Değerli Olanın Değerini Bilmek 2
Önemine binaen, öncelikle ilk paragrafınızı tekrar
edelim. İnsan bir şeyin değerini bilirse, onu elde etmek için gayret sarf eder,
gerektiği şekilde bedel öder. Onun için mücadele eder ve işini ciddi tutar,
parmaklarının ucuyla tutmaz. Tabi böylece işinde başarılı olur. O işi; daha
kısa zamanda ve çok daha iyi bir şekilde öğrenir.
·
Gözün değerini en güzel, iki gözü âmâ olup
bastonuyla yoklayarak yürümeye çalışan insan bilir. Bu konuda da Resulullah’ın
(sav) “Kel, Kör ve Abraş” olan üç insanın imtihanını anlatan hadisi şerifi
manidardır.
·
Bir dizin, bir ayağın veya bir mafsalın değerini
en güzel, ayakları sakat kalıp tekerlekli sandalyeye mahkum olan bir fiziksel
engelli bilir. Bu konuda Efendimizin (sav) şu hadisi manidardır: ““Her
birinizin her bir eklemi (ve kemiği) için bir sadaka gerekir. Binaenaleyh her
tesbih sadakadır, her hamd sadakadır, her tehlil sadakadır, her tekbir
sadakadır. İyiliği tavsiye etmek sadakadır, kötülükten sakındırmak sadakadır.
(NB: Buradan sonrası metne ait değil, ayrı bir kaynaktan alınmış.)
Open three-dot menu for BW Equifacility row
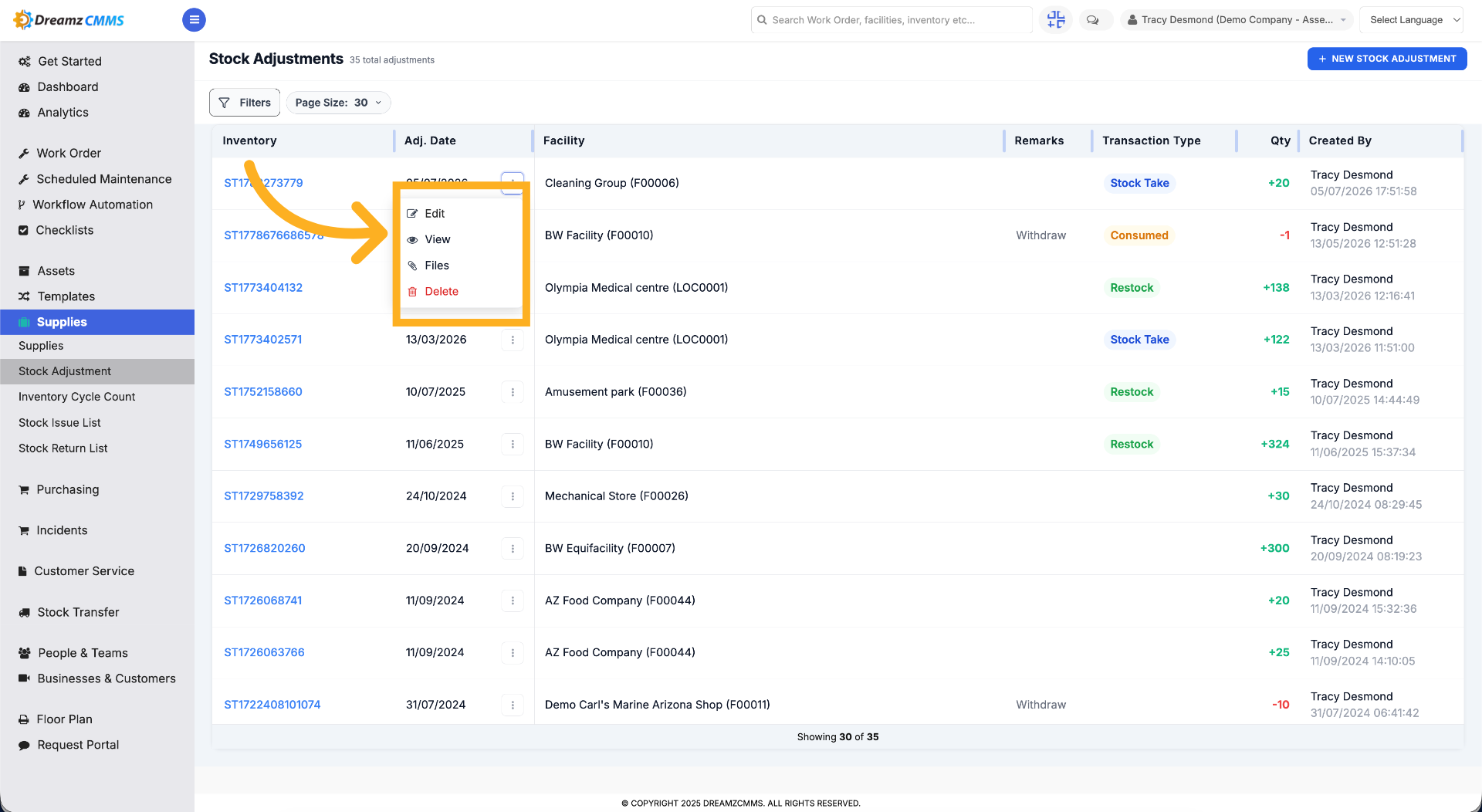point(513,549)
Kulun kuşluk vakti kılacağı iki rekât namaz bütün bunları karşılar.” (Müslim,
Müsâfirîn 84, Zekât 56)
·
“İnsanların her bir eklemi için her gün bir
sadaka gerekir. İki kişi arasında adâletle hükmetmen sadakadır. Bineğine binmek
isteyene yardım ederek bindirmen yahut yükünü bineğine yüklemen sadakadır.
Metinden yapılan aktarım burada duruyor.